Controlling localization in templates

When you have enabled formatting with USE_L10N, Django will try to use a locale specific format whenever it outputs a value in a template.

However, it may not always be appropriate to use localized values – for example, if you’re outputting JavaScript or XML that is designed to be machine-readable, you will always want unlocalized values. You may also want to use localization in selected templates, rather than using localization everywhere.

To allow for fine control over the use of localization, Django provides the l10n template library that contains the following tags and filters.

Template tags

localize

Enables or disables localization of template variables in the contained block.

This tag allows a more fine grained control of localization than USE_L10N.

To activate or deactivate localization for a template block, use:

{% load l10n %}

{% localize on %}
    {{ value }}
{% endlocalize %}

{% localize off %}
    {{ value }}
{% endlocalize %}

Note

The value of USE_L10N isn’t respected inside of a {% localize %} block.

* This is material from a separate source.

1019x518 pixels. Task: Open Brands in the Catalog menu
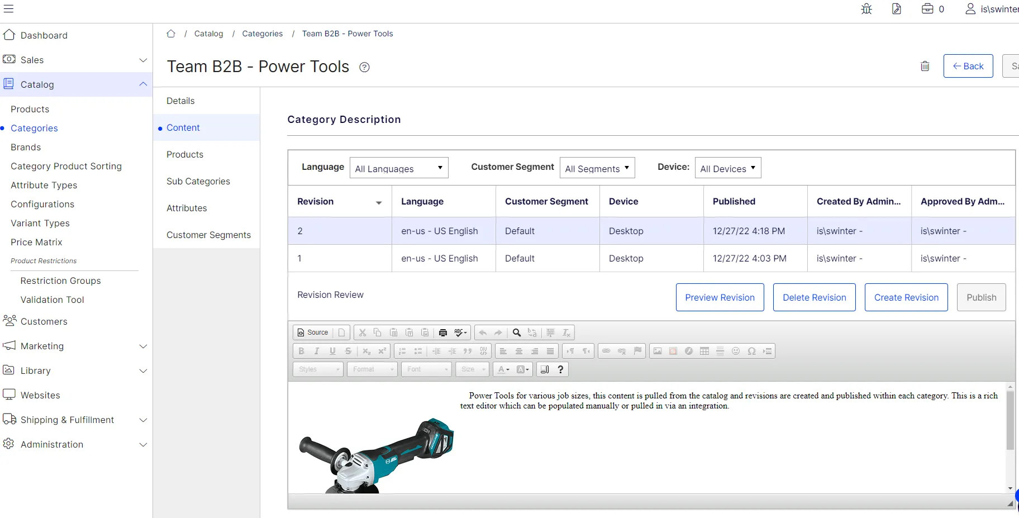coord(26,147)
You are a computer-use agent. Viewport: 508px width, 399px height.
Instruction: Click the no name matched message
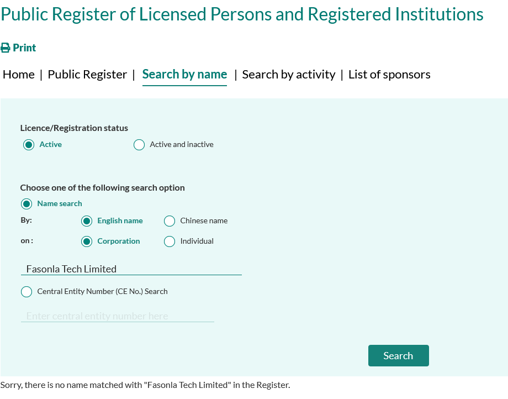pyautogui.click(x=145, y=385)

See localize and unlocalize for template filters that will do the same job on a per-variable basis.

Template filters

localize

Forces localization of a single value.

For example:

{% load l10n %}

{{ value|localize }}

To disable localization on a single value, use unlocalize. To control localization over a large section of a template, use the localize template tag.

unlocalize

Forces a single value to be printed without localization.

For example:

{% load l10n %}

{{ value|unlocalize }}

To force localization of a single value, use localize. To control localization over a large section of a template, use the localize template tag.

Creating custom format files

Django provides format definitions for many locales, but sometimes you might want to create your own, because a format files doesn’t exist for your locale, or because you want to overwrite some of the values.

To use custom formats, specify the path where you’ll place format files first. To do that, just set your FORMAT_MODULE_PATH setting to the package where format files will exist, for instance:

FORMAT_MODULE_PATH = [
    'mysite.formats',
    'some_app.formats',
]

Files are not placed directly in this directory, but in a directory named as the locale, and must be named formats.py. Be careful not to put sensitive information in these files as values inside can be exposed if you pass the string to django.utils.formats.get_format() (used by the date template filter).

To customize the English formats, a structure like this would be needed:

mysite/
    formats/
        __init__.py
        en/
            __init__.py
            formats.py

where formats.py contains custom format definitions. For example:

from __future__ import unicode_literals

THOUSAND_SEPARATOR = '\xa0'

to use a non-breaking space (Unicode 00A0) as a thousand separator, instead of the default for English, a comma.

Limitations of the provided locale formats

Some locales use context-sensitive formats for numbers, which Django’s localization system cannot handle automatically.

Switzerland (German)

The Swiss number formatting depends on the type of number that is being formatted. For monetary values, a comma is used as the thousand separator and a decimal point for the decimal separator. For all other numbers, a comma is used as decimal separator and a space as thousand separator. The locale format provided by Django uses the generic separators, a comma for decimal and a space for thousand separators.